Editoria in crisi, la proposta di Fava: “Contributi a chi garantisce livelli occupazionali”

La crisi del Giornale di Sicilia, dove rischiano il licenziamento 17 giornalisti, e la crisi dell’editoria in genere resta un argomento di attualità politica a livello regionale. La Giunta regionale ha stanziato nella Finanziaria contributi per 10 milioni per sostenere le aziende editoriali alle prese con l’emergenza sanitaria.

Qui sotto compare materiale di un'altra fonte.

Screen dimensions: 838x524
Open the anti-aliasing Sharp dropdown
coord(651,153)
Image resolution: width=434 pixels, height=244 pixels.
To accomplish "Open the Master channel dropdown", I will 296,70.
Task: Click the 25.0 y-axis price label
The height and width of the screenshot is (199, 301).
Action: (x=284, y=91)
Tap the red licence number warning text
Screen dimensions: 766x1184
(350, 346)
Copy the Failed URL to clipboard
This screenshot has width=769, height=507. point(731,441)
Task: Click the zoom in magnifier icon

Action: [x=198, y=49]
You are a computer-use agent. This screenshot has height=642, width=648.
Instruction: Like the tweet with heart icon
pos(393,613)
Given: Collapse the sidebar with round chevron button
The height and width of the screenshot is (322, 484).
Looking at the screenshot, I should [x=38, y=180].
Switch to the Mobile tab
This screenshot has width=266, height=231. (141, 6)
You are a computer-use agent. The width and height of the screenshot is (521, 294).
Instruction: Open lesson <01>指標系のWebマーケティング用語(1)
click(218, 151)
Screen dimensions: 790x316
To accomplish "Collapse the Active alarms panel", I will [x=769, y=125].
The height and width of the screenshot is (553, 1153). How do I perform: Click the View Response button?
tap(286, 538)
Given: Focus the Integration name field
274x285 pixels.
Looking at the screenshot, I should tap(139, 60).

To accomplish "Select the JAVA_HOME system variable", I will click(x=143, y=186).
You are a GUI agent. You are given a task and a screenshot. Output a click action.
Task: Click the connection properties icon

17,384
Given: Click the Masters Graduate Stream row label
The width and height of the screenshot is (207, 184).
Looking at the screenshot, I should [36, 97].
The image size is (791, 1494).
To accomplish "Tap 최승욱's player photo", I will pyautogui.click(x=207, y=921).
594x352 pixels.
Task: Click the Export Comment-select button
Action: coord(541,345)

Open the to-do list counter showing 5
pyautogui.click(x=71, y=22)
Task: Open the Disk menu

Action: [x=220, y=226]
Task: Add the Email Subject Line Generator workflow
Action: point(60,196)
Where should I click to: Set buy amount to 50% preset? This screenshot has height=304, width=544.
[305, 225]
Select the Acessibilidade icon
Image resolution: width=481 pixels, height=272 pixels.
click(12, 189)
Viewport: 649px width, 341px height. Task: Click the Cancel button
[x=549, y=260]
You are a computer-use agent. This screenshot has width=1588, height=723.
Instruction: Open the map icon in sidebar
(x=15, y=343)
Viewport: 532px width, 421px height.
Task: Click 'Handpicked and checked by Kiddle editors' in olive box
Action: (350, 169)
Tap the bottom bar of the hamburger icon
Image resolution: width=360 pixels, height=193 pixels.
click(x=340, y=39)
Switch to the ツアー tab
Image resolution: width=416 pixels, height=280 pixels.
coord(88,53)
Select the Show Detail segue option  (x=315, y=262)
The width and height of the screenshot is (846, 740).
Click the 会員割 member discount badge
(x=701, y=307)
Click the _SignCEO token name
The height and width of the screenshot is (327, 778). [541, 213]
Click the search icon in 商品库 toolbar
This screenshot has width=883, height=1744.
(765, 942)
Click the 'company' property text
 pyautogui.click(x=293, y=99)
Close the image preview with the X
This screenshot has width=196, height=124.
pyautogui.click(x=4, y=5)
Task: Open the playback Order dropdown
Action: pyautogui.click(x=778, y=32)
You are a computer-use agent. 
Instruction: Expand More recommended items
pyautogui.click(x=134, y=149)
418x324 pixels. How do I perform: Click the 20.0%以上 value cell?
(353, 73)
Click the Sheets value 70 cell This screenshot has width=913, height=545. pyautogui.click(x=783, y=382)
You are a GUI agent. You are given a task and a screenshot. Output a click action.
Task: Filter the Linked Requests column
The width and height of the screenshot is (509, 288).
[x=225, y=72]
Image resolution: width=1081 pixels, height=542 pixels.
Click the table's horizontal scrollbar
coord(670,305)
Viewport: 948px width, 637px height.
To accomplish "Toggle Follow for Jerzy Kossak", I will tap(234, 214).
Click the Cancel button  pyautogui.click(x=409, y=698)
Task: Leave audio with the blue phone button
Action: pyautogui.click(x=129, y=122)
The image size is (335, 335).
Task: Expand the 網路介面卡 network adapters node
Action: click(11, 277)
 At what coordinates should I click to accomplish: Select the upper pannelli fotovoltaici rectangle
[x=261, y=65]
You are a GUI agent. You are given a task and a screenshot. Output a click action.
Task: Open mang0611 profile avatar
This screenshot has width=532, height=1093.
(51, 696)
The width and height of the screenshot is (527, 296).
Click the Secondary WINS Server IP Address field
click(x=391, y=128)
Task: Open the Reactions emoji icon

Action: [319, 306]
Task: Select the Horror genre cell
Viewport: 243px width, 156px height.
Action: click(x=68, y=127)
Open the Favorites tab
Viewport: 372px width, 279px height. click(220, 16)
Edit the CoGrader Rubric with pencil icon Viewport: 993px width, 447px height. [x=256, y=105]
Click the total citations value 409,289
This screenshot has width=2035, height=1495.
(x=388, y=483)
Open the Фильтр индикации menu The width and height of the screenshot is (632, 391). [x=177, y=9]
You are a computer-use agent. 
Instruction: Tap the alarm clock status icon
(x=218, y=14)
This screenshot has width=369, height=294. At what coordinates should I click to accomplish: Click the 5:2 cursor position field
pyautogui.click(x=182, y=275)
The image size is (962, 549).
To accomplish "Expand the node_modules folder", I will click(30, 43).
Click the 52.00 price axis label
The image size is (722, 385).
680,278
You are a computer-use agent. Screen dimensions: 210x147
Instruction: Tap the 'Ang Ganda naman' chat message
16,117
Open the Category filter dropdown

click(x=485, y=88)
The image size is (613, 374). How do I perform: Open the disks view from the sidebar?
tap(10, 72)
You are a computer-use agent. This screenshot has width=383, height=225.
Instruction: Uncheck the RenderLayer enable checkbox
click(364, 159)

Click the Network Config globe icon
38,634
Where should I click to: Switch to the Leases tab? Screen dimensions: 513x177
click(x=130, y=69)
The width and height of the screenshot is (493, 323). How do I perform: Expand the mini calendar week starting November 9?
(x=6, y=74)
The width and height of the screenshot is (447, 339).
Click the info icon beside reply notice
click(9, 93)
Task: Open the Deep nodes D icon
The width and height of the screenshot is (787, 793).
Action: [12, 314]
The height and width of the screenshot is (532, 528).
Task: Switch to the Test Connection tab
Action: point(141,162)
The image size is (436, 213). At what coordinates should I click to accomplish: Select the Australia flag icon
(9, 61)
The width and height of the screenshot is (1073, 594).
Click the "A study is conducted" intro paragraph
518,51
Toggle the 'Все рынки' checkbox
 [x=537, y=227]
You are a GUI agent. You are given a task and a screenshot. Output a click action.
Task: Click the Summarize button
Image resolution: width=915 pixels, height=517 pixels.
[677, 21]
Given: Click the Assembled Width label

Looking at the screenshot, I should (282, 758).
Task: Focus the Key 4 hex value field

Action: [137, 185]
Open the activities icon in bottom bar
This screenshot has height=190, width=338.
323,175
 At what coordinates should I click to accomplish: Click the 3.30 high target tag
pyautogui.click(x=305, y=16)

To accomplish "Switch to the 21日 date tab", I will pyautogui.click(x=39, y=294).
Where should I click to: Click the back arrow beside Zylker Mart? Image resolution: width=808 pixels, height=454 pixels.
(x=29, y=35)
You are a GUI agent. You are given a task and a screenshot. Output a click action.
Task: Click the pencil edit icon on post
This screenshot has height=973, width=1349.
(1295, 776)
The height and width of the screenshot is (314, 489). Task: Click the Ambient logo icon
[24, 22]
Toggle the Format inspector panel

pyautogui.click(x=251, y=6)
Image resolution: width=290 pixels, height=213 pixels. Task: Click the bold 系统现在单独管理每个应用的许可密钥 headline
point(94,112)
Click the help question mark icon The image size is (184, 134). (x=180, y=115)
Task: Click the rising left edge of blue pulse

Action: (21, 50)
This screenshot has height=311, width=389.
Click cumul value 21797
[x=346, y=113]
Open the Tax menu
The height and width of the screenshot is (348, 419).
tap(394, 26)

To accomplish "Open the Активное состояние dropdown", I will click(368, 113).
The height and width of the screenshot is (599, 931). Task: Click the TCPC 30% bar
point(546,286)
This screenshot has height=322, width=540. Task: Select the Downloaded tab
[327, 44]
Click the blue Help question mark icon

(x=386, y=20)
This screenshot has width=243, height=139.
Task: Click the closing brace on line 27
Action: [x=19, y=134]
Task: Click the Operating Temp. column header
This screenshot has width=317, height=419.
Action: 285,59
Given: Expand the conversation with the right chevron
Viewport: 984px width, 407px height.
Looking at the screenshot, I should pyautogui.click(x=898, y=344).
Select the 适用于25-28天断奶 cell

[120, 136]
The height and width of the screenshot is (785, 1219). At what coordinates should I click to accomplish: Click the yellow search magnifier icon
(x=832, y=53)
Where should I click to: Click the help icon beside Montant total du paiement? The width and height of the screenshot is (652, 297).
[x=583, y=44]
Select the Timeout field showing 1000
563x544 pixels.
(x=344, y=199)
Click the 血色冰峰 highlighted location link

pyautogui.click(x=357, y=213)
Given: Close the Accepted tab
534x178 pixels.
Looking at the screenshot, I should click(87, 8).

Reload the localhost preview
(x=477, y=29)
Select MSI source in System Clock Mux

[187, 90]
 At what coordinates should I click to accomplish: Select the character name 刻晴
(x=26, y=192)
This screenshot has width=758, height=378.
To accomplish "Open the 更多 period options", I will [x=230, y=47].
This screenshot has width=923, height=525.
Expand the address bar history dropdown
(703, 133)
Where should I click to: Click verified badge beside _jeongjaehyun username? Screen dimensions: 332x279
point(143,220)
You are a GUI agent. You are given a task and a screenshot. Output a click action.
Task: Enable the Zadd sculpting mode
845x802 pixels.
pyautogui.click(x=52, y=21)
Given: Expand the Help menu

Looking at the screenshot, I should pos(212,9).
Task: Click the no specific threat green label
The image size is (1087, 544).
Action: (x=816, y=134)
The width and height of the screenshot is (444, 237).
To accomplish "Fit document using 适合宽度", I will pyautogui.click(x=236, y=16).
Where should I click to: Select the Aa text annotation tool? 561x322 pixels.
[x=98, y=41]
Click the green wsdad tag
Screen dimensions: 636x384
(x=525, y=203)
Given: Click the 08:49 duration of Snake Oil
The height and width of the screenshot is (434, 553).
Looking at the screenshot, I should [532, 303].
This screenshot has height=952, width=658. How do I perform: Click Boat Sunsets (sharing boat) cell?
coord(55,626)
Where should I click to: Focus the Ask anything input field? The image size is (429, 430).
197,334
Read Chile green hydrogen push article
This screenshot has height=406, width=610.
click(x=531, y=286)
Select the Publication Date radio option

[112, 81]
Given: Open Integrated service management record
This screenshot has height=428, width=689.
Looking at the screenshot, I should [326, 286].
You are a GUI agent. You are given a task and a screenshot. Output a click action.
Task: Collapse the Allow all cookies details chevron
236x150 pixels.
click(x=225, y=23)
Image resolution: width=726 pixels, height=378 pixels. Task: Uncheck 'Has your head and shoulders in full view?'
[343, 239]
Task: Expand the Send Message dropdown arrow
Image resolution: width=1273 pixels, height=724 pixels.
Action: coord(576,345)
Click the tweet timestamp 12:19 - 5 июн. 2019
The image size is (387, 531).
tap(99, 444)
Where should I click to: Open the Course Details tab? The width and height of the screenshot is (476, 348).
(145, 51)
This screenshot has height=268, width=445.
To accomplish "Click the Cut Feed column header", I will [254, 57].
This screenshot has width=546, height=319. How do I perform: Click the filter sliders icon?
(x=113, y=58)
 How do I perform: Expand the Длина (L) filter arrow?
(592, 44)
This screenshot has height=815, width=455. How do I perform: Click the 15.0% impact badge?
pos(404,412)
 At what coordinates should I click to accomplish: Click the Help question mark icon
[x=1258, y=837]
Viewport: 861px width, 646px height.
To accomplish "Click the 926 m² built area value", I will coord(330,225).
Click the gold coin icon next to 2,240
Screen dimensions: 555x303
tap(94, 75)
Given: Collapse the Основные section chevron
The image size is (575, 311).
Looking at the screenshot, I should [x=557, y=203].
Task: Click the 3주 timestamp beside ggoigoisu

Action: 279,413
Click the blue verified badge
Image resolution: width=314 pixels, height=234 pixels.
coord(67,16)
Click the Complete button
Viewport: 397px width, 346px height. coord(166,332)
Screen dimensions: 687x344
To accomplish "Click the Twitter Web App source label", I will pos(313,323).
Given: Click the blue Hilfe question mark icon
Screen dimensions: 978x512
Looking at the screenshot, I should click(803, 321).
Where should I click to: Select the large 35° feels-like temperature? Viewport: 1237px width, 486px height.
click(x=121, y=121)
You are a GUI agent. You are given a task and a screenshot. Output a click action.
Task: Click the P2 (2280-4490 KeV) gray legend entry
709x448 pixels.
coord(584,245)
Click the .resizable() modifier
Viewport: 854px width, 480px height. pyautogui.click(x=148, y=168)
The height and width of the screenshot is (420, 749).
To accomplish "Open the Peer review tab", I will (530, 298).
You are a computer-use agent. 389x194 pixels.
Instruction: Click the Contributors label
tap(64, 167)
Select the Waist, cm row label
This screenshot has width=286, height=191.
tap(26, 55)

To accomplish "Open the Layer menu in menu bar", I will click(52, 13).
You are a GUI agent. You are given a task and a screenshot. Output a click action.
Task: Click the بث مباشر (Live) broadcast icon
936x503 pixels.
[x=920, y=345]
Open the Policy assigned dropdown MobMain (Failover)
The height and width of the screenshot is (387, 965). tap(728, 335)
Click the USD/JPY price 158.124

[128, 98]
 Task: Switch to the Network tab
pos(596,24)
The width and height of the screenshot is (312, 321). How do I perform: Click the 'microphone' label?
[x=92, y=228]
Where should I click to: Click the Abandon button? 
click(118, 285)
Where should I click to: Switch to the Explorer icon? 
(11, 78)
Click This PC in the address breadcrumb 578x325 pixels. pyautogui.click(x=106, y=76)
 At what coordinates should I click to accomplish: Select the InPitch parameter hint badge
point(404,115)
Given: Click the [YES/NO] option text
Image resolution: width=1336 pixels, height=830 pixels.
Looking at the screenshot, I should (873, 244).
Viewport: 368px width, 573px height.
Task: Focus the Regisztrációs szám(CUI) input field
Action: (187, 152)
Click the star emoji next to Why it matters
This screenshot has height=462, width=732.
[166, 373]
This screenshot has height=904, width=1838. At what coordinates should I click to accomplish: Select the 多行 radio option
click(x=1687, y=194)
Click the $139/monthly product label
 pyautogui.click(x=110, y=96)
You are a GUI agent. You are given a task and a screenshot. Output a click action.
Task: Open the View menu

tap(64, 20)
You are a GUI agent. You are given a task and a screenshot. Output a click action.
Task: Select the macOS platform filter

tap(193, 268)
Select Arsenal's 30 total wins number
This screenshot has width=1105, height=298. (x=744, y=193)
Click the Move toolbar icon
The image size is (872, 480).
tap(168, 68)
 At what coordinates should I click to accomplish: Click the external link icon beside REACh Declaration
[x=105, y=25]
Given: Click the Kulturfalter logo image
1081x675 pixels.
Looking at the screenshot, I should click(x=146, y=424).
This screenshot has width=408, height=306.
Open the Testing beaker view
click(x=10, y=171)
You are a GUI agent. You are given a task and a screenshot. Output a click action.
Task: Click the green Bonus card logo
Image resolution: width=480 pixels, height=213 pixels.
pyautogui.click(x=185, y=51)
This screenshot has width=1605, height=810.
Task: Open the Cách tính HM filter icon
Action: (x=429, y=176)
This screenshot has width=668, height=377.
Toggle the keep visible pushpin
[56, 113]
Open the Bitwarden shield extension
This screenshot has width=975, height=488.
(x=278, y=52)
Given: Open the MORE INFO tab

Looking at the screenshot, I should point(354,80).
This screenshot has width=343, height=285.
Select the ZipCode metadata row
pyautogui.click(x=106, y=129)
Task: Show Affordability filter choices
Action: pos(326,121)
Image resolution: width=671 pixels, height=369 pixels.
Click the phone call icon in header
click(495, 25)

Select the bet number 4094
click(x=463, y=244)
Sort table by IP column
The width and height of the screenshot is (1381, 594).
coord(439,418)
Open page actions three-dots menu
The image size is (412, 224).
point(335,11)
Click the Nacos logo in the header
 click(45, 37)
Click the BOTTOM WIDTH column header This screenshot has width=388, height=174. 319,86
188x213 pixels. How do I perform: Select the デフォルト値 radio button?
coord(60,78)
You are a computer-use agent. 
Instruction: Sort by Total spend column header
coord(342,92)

Claudio Fava, deputato e presidente dell’Antimafia regionale, propone di rivedere i criteri per l’assegnazione dei fondi. “Occorre pretendere il mantenimento dei livelli occupazionali; in caso contrario rischieremmo di privilegiare testate ed editori che stanno riducendo il personale o di non sostenere chi valorizza le professionalità locali. Non si comprende perché fra i criteri non sia stato inserito quello fondamentale della garanzia dei livelli occupazionali nella nostra regione, come confermato dal fatto che si prevede di escludere le agenzie di stampa che non hanno sede in Sicilia, anche quando vi operano ed impiegano giornalisti siciliani.”

“In questo settore come in tutti gli altri – conclude Fava – è centrale l’esigenza che gli aiuti alle imprese siano collegati alla difesa e al mantenimento dei posti di lavoro, altrimenti non se ne comprende la ratio.”